Tissue-specific and temporal-restricted expression by a combination of dmrt1 3′-UTR induced differential mRNA stability and translational regulation. (A) GFP:dmrt1bY 3′-UTR was injected. As controls, mRNA constructs such as GFP:nos 3′-UTR, olvas:GFP, GFP:zfvasa 3′-UTR and GFP:xlß-globin 3′-UTR were also injected to be able to compare the expression with the pattern of known post-transcriptional mechanisms such as micro-RNA mRNA induced decay, specific PGC translational regulation, and ubiquitous stability, respectively. (B) Subsequently in situ hybridization using an antisense GFP probe was performed at different stages of development to reveal the spatial distribution of the injected GFP:dmrt1bY 3′-UTR RNAs. GFP fluorescence and the distribution of RNA were followed at different stages of development.
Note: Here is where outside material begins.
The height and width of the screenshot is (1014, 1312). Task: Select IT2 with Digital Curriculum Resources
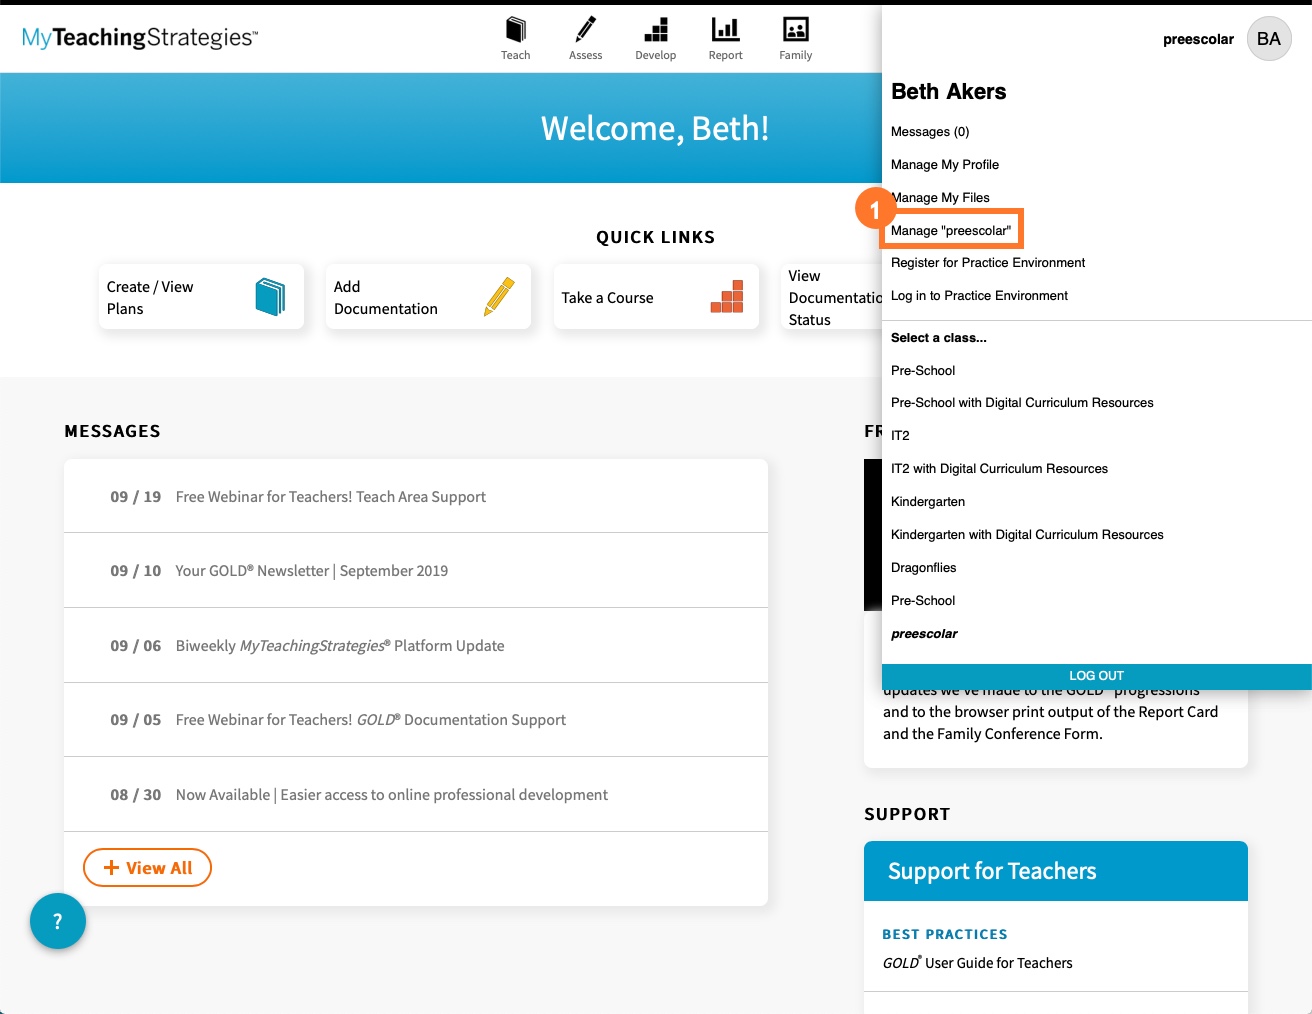point(999,468)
Arrowheads and circles indicate where the PGCs are or should be located respectively. (C) Luciferase expression in different cell lines transfected with a dmrt1bY 3′-UTR containing construct reveals that translation of the reporter gene was significantly enhanced by the presence of dmrt1bY 3′-UTR in Medaka spermatogonial cells in contrast to either Medaka embryonic stem or fibroblast cells.

Figure 4.

A RNA-binding factor that recognizes the Box could be responsible for primordial gonad restricted stability. (A) Electrophoretic Mobility Shift Assay (EMSA) using cell extracts from three different cell lines (i) a medaka spermatogonial cell line (Sg3), (ii) a medaka embryonic stem cell line (MES-1) and (iii) a mouse sertoli cell line (TM4) and the 11-mer box as a probe shows shift for Sg3 and TM4 cells. (B) A mutated version of the box [Mut(3)-Box] used as competitor (1–1, 1–5 and 1–10 ratios) did not interfere significantly with the binding, indicating the specificity of the binding. (C) As control, using the spermatogonial cell line, competition of radioactively and non-radioactively labeled box probes resulted in progressive loss of the apparent shift (1–1, 1–5 and 1–10 ratios). (D) Different mutated versions of the box [Mut(2–5)-Box] were then tested for binding, and resulted in apparent different binding affinities. (E–H) Relative robustness of the shift was then tested by mean of competition assays among the different mutated versions of the box (E: 1–1, 1–5 and 1–10; F: 1–1, 1–2 and 1–5; G and H: 1–1 and 1–5 ratios).